April 18, 2024

Shares Eke Out Increase After 6 Weeks of Losses

Transatlantic Holdings, the reinsurer formerly owned by the American International Group, surged 9.5 percent after agreeing to merge with Allied World Assurance Company Holdings of Switzerland. Timberland, the footwear maker, rallied 44 percent as the VF Corporation announced plans to buy it for $1.8 billion. Halliburton and Freeport-McMoRan Copper and Gold slumped at least 1.2 percent amid falling commodity prices.

The Standard Poor’s 500-stock index rose 0.85 of a point, or 0.07 percent, to 1,271.83. The Dow Jones industrial average climbed 1.06 points, or 0.01 percent, to 11,952.97 after sliding for six straight weeks, the longest stretch since 2002. The Nasdaq composite index average fell 4.04 points, or 0.15 percent, to 2,639.69.

“Corporate managers are more positive on their prospects than investors, which we see expressed in the deals today,” said Timothy A. Hoyle, director of research at Haverford Trust in Radnor, Pa. “People came in this morning and saw these good deals,” Mr. Hoyle said.

More than $1 trillion has been erased from United States markets since the S. P. 500-stock index peaked on April 29, leaving the measure trading at about 12.8 times its companies’ estimated earnings for 2011. That is the cheapest valuation since last August.

The S. P. 500 fell 6.8 percent from the end of April through June 10 as sales of used homes unexpectedly declined, the unemployment rate rose and concern about the European debt crisis increased.

Transatlantic rallied 9.5 percent, to $48.19 Monday after agreeing to merge with Allied World Assurance in a $3.2 billion deal that creates a reinsurer with operations in 18 countries.

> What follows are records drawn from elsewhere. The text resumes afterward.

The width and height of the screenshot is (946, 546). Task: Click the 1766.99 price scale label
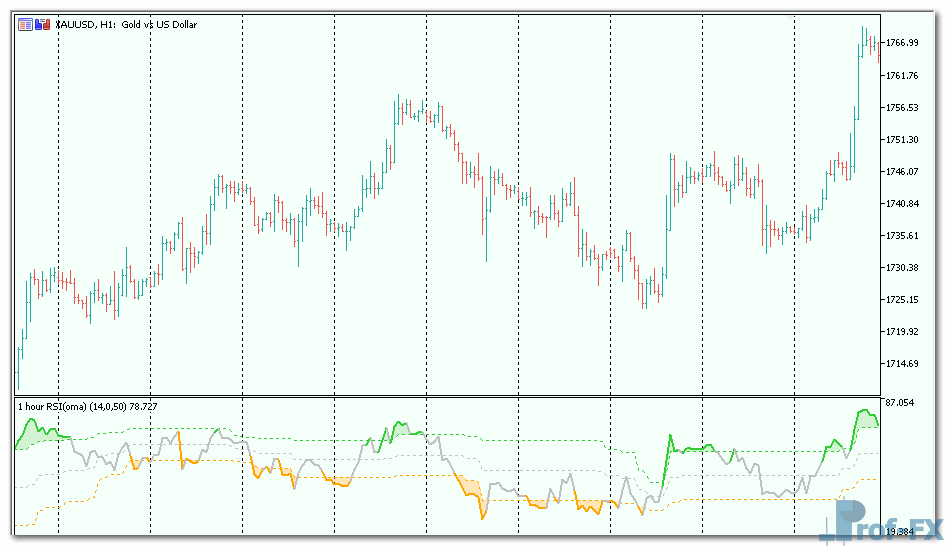pyautogui.click(x=902, y=43)
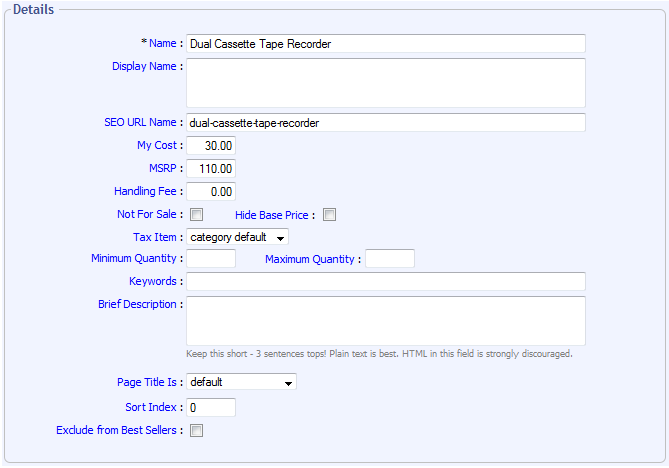
Task: Toggle Exclude from Best Sellers checkbox
Action: 197,431
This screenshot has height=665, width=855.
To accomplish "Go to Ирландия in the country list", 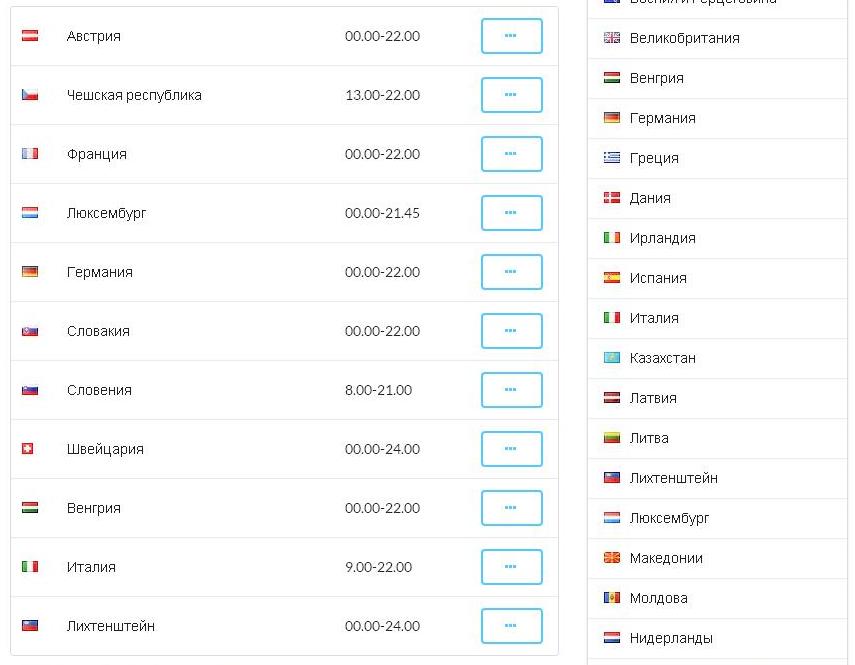I will [x=662, y=238].
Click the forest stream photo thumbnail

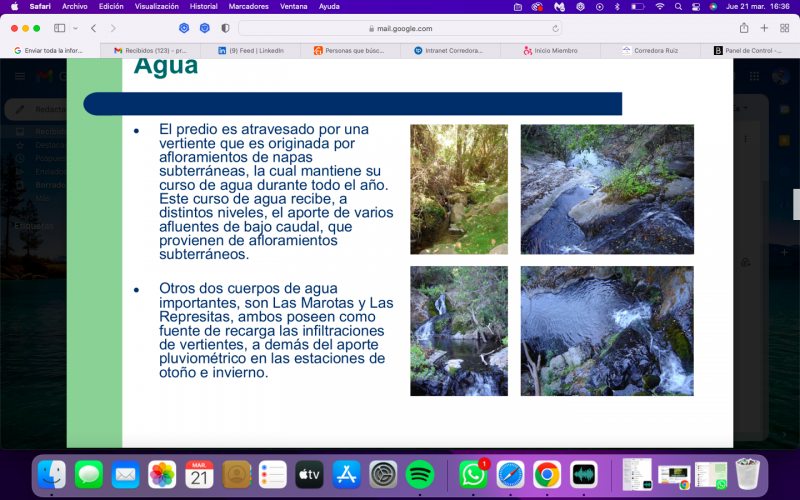[459, 189]
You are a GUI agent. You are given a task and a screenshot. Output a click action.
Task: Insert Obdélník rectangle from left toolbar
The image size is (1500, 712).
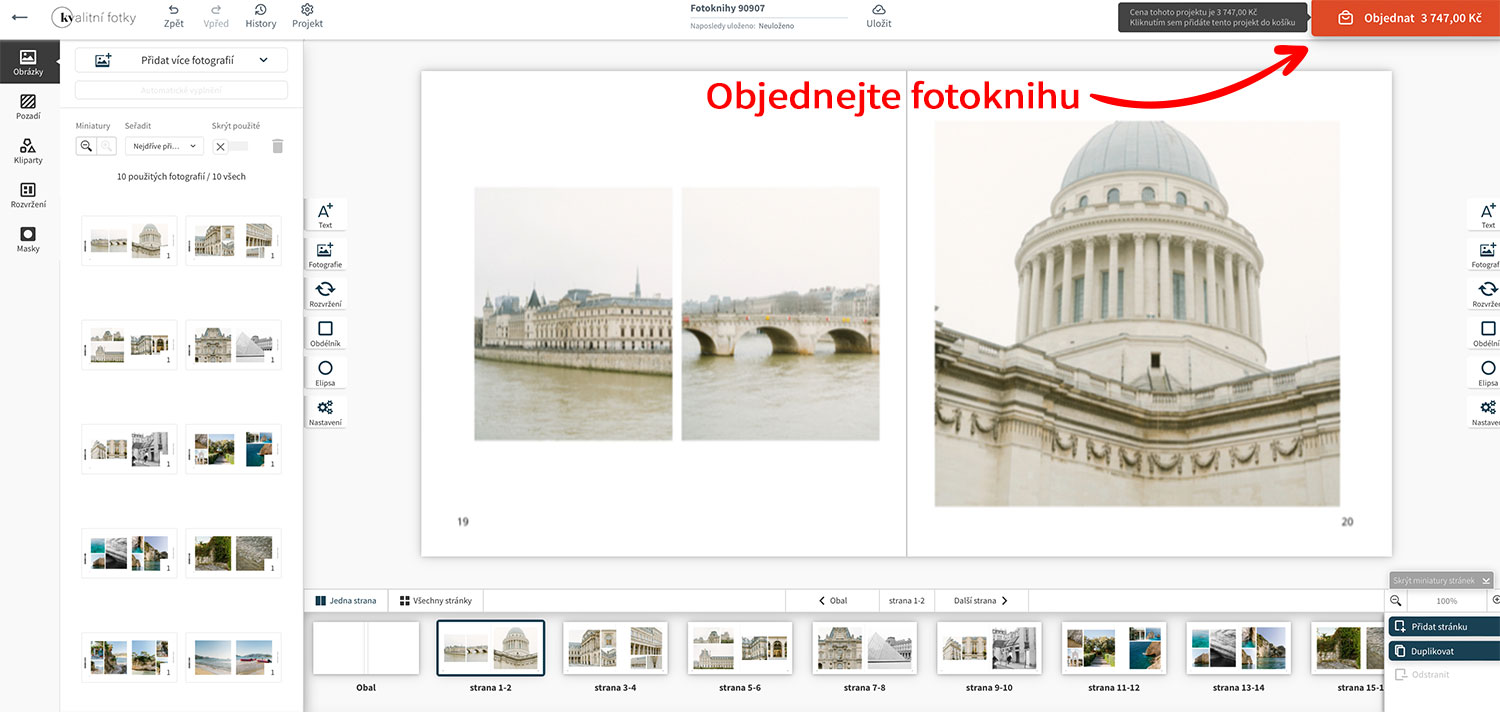(325, 333)

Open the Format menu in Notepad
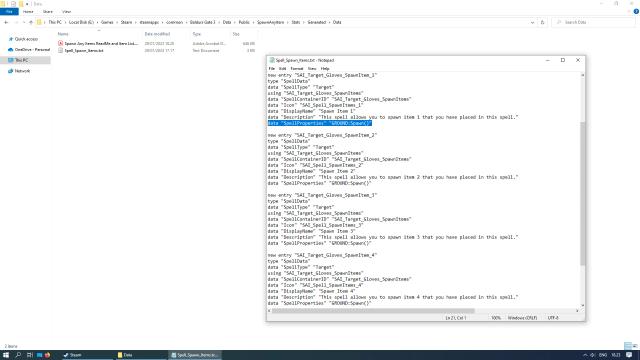[x=297, y=69]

Timberland climbed 44 percent, to $43.20, after agreeing to be bought for $43 a share.

Graham Packaging jumped 17 percent, to $25.63. Graham, a maker of plastic containers controlled by the Blackstone Group, said it had received an unsolicited proposal from an unidentified bidder to acquire all of its shares for $25 a share in cash. The company agreed in April to be bought by Silgan Holdings for about $4.1 billion including debt.

Ness Technologies, a computer services provider based in Israel, rose 14 percent, to $7.60, after agreeing to be acquired by Citi Venture Capital International for $307 million in cash.

Energy shares fell 1.4 percent, the most among 10 S. P. 500 industry groups. Materials makers lost 0.6 percent, the second most in the benchmark index.

Crude oil for July delivery fell 2 percent, to $97.30 a barrel on the New York Mercantile Exchange, after declining to $96.13, the lowest intraday level since May 20. The Thomson Reuters/Jefferies CRB Index of commodities slipped 1 percent.

Stocks retreated before rebounding and oil extended losses as Standard Poor’s cut Greece’s credit rating to the world’s lowest debt grade.

Greece’s credit rating was cut by three levels to CCC, and S. P. said on Monday that Greece was “increasingly likely to restructure its debt.” That probably would “result in one or more defaults under our criteria,” S. P. said. Moody’s Investors Service decided this month to grade Greece only one level higher.

The European Central Bank president, Jean-Claude Trichet, and the German finance minister, Wolfgang Schäuble, remained at odds over investors’ role in the second Greek rescue in 14 months. The dispute turns on how politicians keep a promise to push creditors to pay some of the cost, a step that Mr. Trichet said on June 9 could be an “enormous mistake.”

Finance ministers have called a meeting for Tuesday as they try to avoid what Olli Rehn, the European economic and monetary affairs commissioner, called a “Lehman Brothers catastrophe on European soil.”

Interest rates were steady. The Treasury’s benchmark 10-year note fell 3/32, to 101 7/32, and the yield rose to 2.98 percent, from 2.97 percent last Friday.